Brain-Thymus communication as a novel immunosuppressive mechanism in the GL261 model of Glioblastoma

Abstract

Abstract Glioblastoma multiforme (GBM) is incurable and among the most lethal of cancers. Immunotherapy for GBM is hampered by the fact that GBM patients are severely immunosuppressed with dangerously low T cell counts. Importantly, immunotherapy for GBM will be ineffective without defining the mechanism of immunosuppression. Given that GBM does not metastasize, we investigated the possibility of neuro-immune interactions using the GL261 glioma model in C57BL/6 mice.
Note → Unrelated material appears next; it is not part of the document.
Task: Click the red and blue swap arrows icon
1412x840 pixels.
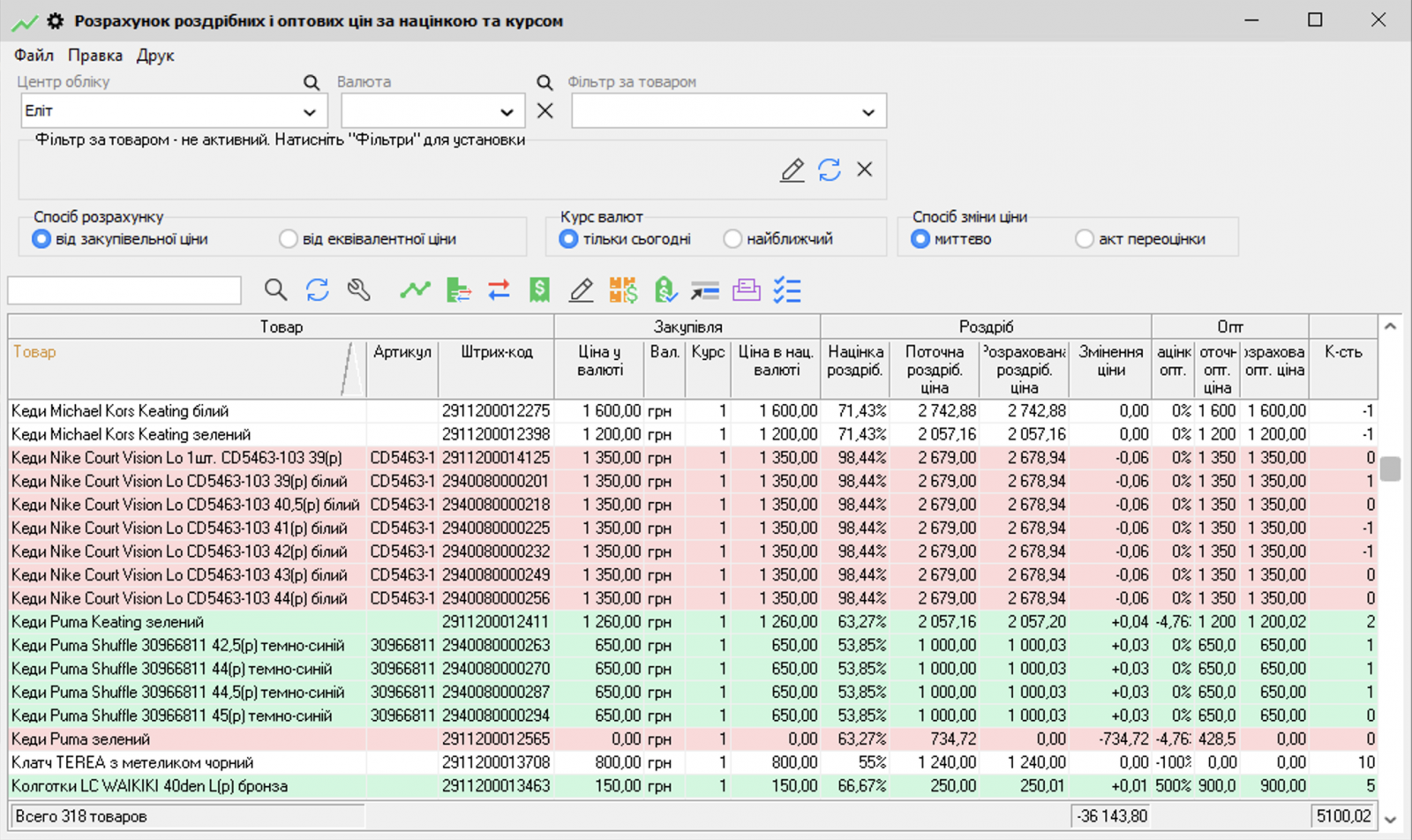Action: pyautogui.click(x=499, y=290)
C57BL/6 mice harboring GL261 gliomas have abnormal thymuses which are acutely and significantly involuted compared to healthy control mice. Glioma bearing mice also have significant thymic atrophy which increases with tumor burden. Further structural analysis of the thymus in glioma bearing mice revealed disrupted thymic epithelial cells and reduced EPCAM+ cell expression of MHC II. Thymic subsets in tumor bearing mice were also developmentally skewed with increased generation of single positive T cells and a block at double negative 2 (DN2) to DN3 transition. Peripherally, MHCII expression was also significantly decreased in blood derived cells in glioma bearing mice. This correlated with an overall reduction in total CD4 T cell numbers. The results of this study demonstrate the GL261 model is recapitulating the immune suppression observed in GBM patients. These results also support the presence of a brain-thymus interaction that could negatively impact the development of immunotherapy strategies to treat GBM.